La Selva del Lamone e il Sentiero dei Briganti
A metà dell’Ottocento, Farnese divenne teatro del fenomeno del brigantaggio, grazie ai numerosi anfratti dove nascondersi, noti solo a chi conosceva la struttura del territorio. Il brigante più famoso è Tiburzi, noto come Re del Lamone o Domenichino. Fu l’ultimo leader della corte di briganti della Maremma laziale, un brigante buono che combatteva i latifondisti per aiutare la povera gente.
Per gli amanti della natura e del trekking la Riserva Naturale Regionale Selva del Lamone è un’area protetta con alcuni sentieri non facili ma che sono una vera meraviglia, diversi da qualsiasi altro ambiente naturale della Tuscia proprio per la sua storia geologica.
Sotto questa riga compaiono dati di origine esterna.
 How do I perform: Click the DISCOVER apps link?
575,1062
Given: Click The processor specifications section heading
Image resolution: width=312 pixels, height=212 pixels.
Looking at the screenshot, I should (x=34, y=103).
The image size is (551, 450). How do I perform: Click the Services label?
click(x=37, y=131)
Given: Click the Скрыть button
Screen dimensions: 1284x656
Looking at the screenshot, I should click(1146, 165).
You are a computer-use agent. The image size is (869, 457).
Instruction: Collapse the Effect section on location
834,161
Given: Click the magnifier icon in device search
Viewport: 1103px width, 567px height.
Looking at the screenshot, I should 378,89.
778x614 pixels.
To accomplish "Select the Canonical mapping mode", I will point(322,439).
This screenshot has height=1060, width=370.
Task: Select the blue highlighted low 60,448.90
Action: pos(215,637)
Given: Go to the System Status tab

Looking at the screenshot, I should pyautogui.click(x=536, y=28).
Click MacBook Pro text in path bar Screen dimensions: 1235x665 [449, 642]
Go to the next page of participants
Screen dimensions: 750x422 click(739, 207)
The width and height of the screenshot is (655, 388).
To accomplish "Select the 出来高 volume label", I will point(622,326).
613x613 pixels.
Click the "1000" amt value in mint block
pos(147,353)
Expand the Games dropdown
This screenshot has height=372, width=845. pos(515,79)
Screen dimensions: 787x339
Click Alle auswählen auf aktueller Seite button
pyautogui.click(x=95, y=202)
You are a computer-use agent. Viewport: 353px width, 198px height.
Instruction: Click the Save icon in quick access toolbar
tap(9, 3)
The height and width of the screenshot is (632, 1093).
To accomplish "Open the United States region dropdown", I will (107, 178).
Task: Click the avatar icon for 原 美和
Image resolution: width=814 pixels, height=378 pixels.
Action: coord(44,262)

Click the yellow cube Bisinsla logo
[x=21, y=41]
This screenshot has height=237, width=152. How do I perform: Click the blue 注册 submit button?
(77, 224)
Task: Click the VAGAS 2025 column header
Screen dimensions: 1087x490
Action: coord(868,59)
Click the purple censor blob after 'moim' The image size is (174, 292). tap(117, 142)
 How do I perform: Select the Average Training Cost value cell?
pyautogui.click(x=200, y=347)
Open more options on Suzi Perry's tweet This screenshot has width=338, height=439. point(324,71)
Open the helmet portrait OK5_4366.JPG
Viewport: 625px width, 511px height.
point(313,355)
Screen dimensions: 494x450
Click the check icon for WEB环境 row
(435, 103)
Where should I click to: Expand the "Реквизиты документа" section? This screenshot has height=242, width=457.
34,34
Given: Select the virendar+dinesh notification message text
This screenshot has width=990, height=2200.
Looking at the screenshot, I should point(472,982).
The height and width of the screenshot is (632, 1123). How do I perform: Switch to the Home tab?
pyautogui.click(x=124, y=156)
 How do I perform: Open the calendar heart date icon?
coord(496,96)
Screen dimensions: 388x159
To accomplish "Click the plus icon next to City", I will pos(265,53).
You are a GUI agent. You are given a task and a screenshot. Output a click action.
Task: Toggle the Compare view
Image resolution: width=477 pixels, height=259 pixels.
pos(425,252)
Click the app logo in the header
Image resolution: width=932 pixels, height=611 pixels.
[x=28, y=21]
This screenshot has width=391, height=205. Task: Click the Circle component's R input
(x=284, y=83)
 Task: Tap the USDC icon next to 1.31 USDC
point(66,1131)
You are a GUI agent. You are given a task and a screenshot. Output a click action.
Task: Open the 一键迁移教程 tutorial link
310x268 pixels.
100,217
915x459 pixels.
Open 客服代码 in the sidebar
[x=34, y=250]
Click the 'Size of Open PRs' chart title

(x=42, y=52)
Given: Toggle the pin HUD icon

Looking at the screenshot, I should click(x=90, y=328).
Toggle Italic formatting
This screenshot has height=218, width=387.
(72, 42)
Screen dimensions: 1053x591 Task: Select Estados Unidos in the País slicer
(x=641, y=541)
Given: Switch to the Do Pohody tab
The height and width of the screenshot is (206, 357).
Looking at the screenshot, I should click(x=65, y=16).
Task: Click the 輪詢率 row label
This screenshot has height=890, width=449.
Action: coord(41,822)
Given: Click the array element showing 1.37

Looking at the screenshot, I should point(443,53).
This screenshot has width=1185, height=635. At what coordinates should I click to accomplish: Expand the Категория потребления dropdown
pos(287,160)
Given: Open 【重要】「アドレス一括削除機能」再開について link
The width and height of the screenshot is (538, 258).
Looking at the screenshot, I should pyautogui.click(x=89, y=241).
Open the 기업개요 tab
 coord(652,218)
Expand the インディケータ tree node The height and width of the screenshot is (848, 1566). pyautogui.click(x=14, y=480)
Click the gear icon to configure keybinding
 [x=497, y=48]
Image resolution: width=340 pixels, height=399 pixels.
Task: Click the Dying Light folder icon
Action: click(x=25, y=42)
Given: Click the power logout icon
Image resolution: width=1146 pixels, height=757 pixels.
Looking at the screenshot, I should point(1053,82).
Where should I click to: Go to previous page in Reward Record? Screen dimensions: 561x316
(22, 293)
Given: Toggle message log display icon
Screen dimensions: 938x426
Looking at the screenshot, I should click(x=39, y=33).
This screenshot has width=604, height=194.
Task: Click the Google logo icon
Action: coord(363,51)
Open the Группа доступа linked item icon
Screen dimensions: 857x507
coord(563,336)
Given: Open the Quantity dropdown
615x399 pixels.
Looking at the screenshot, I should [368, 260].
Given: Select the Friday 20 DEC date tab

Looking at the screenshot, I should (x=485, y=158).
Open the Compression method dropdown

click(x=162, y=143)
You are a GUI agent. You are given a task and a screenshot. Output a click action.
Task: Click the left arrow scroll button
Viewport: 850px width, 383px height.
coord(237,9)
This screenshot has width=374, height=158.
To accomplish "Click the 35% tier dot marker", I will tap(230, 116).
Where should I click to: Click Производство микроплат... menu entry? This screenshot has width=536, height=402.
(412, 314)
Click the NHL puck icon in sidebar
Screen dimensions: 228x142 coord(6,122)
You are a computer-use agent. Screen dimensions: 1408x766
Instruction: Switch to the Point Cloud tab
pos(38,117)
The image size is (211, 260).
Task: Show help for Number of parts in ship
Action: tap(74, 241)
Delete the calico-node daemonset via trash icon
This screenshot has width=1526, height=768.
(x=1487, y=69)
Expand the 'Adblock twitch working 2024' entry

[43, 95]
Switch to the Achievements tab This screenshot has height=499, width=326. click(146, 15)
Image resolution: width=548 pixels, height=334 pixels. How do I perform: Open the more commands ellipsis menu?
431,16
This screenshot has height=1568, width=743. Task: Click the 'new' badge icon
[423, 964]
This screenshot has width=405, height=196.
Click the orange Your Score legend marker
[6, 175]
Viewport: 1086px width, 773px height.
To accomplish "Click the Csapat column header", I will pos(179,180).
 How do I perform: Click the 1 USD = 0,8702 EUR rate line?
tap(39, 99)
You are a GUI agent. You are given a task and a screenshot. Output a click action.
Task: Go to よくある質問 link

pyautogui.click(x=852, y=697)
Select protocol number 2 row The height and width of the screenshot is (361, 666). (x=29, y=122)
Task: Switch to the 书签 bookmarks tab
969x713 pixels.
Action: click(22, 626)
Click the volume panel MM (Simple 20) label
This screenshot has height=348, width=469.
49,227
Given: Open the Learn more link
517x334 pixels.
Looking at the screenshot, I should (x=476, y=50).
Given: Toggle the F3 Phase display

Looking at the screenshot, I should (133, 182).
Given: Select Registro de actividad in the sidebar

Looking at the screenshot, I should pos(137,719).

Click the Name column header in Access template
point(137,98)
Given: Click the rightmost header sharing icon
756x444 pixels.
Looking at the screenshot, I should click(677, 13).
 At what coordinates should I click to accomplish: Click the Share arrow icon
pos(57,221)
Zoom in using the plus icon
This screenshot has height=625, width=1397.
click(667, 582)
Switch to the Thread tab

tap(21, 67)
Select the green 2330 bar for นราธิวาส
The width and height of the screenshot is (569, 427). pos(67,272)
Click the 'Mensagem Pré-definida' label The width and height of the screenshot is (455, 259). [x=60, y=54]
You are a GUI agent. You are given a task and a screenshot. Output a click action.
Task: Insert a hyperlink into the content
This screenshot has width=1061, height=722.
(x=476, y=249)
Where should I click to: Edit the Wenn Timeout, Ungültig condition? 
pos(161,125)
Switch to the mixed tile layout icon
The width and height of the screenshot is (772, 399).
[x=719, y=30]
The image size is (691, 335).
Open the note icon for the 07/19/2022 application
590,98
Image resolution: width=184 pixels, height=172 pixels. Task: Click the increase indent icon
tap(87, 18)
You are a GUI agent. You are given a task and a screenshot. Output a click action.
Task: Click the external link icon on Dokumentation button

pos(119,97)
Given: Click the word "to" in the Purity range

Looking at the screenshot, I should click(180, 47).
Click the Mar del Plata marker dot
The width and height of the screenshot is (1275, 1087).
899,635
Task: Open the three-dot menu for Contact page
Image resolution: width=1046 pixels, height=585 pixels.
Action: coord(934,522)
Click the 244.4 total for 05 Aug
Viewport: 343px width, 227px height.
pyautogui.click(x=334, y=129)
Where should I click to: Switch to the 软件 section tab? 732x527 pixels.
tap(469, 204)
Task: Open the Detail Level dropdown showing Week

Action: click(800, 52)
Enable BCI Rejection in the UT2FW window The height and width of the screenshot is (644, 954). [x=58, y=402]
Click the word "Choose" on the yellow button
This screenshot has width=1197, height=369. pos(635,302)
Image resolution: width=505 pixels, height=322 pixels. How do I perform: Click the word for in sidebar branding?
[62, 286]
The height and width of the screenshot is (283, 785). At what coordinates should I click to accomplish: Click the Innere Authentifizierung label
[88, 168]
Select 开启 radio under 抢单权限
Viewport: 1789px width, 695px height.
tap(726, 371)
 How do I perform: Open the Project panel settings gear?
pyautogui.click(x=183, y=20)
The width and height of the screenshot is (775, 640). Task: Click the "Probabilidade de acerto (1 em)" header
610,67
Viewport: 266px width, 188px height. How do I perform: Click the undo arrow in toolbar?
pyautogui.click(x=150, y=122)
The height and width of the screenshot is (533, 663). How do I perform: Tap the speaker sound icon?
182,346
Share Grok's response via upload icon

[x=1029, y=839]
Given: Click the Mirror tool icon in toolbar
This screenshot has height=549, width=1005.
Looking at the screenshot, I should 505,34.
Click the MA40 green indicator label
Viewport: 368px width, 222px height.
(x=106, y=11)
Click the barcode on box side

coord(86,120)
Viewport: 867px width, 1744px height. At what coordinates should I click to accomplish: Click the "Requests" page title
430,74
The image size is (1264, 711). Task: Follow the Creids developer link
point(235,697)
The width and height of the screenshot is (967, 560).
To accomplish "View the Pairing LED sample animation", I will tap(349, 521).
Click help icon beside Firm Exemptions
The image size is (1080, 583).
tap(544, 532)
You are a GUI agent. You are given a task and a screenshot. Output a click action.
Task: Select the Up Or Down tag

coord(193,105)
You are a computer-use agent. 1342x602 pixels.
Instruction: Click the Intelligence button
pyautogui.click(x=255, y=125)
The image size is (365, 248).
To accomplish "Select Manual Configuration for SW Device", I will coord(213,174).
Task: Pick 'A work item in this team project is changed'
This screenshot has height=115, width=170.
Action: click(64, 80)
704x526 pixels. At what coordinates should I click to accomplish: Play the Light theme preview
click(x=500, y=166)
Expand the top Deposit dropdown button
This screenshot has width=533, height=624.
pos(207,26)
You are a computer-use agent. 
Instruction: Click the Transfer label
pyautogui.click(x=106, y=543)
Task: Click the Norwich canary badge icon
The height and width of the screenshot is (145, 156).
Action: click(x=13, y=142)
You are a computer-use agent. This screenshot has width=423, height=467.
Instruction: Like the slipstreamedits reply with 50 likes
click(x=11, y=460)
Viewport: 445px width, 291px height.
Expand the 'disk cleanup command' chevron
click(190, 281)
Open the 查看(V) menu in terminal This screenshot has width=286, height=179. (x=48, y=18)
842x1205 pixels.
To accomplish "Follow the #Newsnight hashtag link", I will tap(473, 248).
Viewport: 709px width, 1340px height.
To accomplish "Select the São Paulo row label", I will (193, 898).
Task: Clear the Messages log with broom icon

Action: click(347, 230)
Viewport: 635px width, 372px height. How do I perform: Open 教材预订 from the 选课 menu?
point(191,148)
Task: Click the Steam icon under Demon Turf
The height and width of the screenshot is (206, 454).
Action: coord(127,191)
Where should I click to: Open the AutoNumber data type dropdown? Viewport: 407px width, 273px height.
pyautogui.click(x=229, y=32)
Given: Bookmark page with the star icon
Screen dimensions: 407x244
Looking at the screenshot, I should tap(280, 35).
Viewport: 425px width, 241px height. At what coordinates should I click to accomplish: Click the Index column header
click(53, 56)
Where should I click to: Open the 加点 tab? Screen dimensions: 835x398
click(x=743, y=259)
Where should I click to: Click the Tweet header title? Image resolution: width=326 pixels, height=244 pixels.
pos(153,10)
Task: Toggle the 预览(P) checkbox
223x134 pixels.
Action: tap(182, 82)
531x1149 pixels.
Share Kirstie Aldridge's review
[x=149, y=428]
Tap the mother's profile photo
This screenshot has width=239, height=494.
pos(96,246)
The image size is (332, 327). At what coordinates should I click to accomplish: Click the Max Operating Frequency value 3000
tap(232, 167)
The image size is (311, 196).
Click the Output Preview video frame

La macchia boschiva aspra e impervia si è formata su una colata lavica risalente al periodo compreso tra 150.000 – 50.000 anni fa.
Alla vegetazione fitta, si alternano massi titanici tipici della terra vulcanica. Quando il bosco si interrompe, troviamo ampie radure e zone agricole occupate principalmente da prati-pascolo. Questo grande polmone naturale custodisce testimonianze di insediamenti nell’Età del Bronzo, degli Etruschi e dei Longobardi.
Da non perdere il sentiero che conduce alla colata lavica di Rosa Crepante e al sito fortificato di Rofalco uno degli ultimi baluardi di epoca etrusca.
L’Olpeta forma la splendida cascata del Salabrone in un ambiente selvaggio e rigoglioso, e poco distante, la cascata del Pelicotonno.